## About this exercise
A single stretch of the material below is to be transcribed exactly, starting at the line with "Join Now (310, 10)" and ending after the line with "Свідоме батьківство (332, 79)".

## Exercise material
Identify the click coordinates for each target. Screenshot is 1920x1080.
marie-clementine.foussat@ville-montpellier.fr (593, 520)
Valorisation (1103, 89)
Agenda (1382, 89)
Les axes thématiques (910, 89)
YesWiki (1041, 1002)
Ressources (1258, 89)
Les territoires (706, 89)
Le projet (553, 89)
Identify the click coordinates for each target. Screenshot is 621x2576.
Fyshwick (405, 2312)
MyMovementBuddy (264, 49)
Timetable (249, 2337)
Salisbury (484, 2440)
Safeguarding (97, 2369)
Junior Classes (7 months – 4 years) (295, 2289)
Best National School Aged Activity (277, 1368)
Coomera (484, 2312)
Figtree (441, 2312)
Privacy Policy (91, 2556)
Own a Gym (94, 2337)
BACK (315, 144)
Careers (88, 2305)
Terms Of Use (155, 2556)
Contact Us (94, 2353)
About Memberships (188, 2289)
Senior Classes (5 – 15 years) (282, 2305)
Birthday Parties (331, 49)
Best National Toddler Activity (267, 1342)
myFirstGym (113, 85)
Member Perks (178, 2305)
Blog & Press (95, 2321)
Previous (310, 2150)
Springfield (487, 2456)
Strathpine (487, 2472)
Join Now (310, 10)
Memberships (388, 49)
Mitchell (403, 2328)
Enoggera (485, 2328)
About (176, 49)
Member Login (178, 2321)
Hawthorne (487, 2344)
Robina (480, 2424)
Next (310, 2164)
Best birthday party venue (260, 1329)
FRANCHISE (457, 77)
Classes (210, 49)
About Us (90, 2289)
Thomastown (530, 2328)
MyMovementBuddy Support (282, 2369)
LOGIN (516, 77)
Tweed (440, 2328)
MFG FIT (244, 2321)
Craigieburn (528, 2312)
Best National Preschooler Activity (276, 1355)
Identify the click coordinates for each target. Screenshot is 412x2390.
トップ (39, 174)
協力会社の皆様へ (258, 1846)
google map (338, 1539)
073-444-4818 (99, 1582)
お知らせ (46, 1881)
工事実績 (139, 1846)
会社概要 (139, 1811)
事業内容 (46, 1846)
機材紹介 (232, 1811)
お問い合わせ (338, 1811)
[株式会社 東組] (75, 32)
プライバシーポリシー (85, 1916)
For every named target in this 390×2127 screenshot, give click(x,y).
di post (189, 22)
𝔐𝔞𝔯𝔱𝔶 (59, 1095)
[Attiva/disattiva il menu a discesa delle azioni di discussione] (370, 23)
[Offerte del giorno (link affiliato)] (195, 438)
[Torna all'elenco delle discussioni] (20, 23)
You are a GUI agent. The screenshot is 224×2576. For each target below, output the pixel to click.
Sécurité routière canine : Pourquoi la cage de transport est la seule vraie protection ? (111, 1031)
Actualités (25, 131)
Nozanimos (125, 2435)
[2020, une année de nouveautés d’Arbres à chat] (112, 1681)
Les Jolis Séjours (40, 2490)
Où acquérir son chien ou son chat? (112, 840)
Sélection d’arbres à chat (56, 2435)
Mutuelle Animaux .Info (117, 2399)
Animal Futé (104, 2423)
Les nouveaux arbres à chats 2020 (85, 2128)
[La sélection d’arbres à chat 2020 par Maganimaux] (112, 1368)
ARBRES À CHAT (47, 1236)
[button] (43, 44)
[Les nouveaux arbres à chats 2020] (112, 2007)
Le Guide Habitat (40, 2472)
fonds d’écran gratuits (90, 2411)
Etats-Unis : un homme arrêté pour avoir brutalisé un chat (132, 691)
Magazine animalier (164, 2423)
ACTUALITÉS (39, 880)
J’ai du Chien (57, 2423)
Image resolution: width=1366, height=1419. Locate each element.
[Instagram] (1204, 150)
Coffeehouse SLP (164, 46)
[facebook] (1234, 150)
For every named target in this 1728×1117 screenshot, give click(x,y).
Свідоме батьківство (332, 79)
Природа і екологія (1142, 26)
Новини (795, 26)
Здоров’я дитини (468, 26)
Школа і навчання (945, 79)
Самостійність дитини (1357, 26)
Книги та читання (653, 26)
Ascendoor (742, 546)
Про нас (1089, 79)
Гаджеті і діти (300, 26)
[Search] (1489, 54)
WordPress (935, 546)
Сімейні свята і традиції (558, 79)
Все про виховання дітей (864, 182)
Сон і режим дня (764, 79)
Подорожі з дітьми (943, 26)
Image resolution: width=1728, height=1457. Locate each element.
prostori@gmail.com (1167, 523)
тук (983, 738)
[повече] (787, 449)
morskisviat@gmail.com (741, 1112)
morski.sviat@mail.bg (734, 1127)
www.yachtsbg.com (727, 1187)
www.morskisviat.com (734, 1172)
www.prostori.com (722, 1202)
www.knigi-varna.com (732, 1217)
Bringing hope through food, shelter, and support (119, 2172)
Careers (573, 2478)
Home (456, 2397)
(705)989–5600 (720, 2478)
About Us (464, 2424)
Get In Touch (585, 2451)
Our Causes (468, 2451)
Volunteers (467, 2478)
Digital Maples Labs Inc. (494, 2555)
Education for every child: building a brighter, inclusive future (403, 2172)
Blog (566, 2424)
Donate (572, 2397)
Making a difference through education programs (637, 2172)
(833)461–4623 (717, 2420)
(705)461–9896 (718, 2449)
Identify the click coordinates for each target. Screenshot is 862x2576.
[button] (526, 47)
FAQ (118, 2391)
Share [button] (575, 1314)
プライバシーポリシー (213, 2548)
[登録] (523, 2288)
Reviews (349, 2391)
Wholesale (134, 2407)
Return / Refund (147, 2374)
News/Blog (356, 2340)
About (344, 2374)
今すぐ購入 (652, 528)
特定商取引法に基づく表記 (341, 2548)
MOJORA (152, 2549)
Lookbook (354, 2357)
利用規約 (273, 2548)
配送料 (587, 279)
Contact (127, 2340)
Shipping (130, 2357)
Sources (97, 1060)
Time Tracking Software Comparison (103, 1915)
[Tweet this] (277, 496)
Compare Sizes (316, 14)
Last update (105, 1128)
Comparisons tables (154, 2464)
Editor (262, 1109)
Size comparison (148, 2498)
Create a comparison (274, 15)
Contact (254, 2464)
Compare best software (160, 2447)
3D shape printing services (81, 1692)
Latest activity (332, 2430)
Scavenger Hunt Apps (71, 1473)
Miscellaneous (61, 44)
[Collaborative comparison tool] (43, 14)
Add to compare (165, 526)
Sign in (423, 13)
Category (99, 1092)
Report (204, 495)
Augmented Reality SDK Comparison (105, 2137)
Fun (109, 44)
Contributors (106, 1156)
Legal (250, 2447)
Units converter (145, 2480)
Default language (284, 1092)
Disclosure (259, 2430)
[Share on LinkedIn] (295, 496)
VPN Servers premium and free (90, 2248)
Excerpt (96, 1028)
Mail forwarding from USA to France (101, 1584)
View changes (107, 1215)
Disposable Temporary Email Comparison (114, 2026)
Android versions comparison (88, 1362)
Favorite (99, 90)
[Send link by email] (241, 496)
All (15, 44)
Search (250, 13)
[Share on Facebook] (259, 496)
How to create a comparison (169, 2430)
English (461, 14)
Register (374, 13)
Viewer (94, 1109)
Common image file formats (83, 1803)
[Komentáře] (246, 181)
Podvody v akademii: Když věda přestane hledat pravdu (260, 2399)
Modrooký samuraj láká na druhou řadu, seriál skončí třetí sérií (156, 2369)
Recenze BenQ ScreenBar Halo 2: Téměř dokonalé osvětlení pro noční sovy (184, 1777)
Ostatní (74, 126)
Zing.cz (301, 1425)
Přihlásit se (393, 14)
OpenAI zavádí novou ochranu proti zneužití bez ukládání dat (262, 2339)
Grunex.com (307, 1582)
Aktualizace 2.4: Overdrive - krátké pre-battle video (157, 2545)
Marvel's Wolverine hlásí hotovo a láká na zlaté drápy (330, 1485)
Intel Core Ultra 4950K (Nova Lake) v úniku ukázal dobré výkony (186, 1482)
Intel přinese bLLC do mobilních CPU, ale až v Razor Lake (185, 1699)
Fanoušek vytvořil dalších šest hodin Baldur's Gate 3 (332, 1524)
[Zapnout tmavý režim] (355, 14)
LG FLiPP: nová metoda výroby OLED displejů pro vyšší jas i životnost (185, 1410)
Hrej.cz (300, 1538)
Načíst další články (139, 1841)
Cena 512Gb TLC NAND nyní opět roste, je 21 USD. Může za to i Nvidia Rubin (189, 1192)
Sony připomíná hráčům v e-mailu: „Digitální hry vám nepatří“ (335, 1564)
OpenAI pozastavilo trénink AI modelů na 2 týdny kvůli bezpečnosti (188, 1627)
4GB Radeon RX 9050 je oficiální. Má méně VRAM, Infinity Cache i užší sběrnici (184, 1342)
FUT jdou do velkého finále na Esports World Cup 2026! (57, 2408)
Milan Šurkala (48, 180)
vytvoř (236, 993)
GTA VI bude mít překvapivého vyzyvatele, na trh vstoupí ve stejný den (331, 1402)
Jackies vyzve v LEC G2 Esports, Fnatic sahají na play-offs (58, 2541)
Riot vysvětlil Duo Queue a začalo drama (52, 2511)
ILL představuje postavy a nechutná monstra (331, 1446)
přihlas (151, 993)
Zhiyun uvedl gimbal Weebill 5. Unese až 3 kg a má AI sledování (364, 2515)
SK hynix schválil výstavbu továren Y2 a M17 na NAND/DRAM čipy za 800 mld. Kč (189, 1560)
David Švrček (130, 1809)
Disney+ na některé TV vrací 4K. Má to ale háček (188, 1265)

## Result
Join Now (310, 10)
Memberships (388, 49)
Mitchell (403, 2328)
Enoggera (485, 2328)
About (176, 49)
Member Login (178, 2321)
Hawthorne (487, 2344)
Robina (480, 2424)
Next (310, 2164)
Best birthday party venue (260, 1329)
FRANCHISE (457, 77)
Classes (210, 49)
About Us (90, 2289)
Thomastown (530, 2328)
MyMovementBuddy Support (282, 2369)
LOGIN (516, 77)
Tweed (440, 2328)
MFG FIT (244, 2321)
Craigieburn (528, 2312)
Best National Preschooler Activity (276, 1355)
Identify the click coordinates for each target. Screenshot is 412x2390.
トップ (39, 174)
協力会社の皆様へ (258, 1846)
google map (338, 1539)
073-444-4818 (99, 1582)
お知らせ (46, 1881)
工事実績 (139, 1846)
会社概要 (139, 1811)
事業内容 (46, 1846)
機材紹介 (232, 1811)
お問い合わせ (338, 1811)
[株式会社 東組] (75, 32)
プライバシーポリシー (85, 1916)
For every named target in this 390×2127 screenshot, give click(x,y).
di post (189, 22)
𝔐𝔞𝔯𝔱𝔶 (59, 1095)
[Attiva/disattiva il menu a discesa delle azioni di discussione] (370, 23)
[Offerte del giorno (link affiliato)] (195, 438)
[Torna all'elenco delle discussioni] (20, 23)
You are a GUI agent. The screenshot is 224×2576. For each target below, output the pixel to click.
Sécurité routière canine : Pourquoi la cage de transport est la seule vraie protection ? (111, 1031)
Actualités (25, 131)
Nozanimos (125, 2435)
[2020, une année de nouveautés d’Arbres à chat] (112, 1681)
Les Jolis Séjours (40, 2490)
Où acquérir son chien ou son chat? (112, 840)
Sélection d’arbres à chat (56, 2435)
Mutuelle Animaux .Info (117, 2399)
Animal Futé (104, 2423)
Les nouveaux arbres à chats 2020 (85, 2128)
[La sélection d’arbres à chat 2020 par Maganimaux] (112, 1368)
ARBRES À CHAT (47, 1236)
[button] (43, 44)
[Les nouveaux arbres à chats 2020] (112, 2007)
Le Guide Habitat (40, 2472)
fonds d’écran gratuits (90, 2411)
Etats-Unis : un homme arrêté pour avoir brutalisé un chat (132, 691)
Magazine animalier (164, 2423)
ACTUALITÉS (39, 880)
J’ai du Chien (57, 2423)
Image resolution: width=1366, height=1419. Locate each element.
[Instagram] (1204, 150)
Coffeehouse SLP (164, 46)
[facebook] (1234, 150)
For every named target in this 1728×1117 screenshot, give click(x,y).
Свідоме батьківство (332, 79)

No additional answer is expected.